### [Record set]
BEGIN

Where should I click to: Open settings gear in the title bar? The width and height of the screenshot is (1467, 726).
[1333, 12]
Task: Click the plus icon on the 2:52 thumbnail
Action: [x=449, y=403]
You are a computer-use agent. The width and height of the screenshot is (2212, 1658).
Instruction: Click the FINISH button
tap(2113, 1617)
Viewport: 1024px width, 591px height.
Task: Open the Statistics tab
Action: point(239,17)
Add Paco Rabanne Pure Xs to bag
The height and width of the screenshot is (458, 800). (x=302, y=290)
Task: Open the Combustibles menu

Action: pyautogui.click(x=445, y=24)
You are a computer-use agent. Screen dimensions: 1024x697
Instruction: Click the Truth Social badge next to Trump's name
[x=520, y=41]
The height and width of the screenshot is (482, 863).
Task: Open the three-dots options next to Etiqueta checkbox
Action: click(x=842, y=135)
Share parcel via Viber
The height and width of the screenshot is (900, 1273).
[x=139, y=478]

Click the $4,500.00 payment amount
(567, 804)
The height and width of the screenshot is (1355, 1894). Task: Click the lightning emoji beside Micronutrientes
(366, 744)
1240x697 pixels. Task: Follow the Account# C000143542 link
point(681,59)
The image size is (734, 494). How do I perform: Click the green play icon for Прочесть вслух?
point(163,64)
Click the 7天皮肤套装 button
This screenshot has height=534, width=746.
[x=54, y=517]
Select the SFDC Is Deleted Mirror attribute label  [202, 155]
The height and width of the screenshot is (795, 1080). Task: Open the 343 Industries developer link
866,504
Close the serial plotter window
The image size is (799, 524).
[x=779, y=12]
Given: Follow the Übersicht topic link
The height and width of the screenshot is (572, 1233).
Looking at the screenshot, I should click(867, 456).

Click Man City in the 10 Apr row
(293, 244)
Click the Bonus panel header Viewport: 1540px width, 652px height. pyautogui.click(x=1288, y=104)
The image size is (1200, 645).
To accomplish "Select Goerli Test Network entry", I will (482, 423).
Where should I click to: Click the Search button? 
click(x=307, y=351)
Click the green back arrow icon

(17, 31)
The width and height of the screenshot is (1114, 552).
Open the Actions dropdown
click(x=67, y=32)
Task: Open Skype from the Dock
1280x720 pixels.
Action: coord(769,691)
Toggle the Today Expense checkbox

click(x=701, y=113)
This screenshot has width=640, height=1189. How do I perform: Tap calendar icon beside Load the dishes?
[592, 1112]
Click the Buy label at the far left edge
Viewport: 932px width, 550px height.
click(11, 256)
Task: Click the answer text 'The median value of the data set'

END

### [Assignment]
Print again the material above, limited to the lines from the one holding "This screenshot has width=640, height=1189." through the last, inclusive.

### [Task response]
This screenshot has width=640, height=1189. How do I perform: Tap calendar icon beside Load the dishes?
[592, 1112]
Click the Buy label at the far left edge
Viewport: 932px width, 550px height.
click(11, 256)
Task: Click the answer text 'The median value of the data set'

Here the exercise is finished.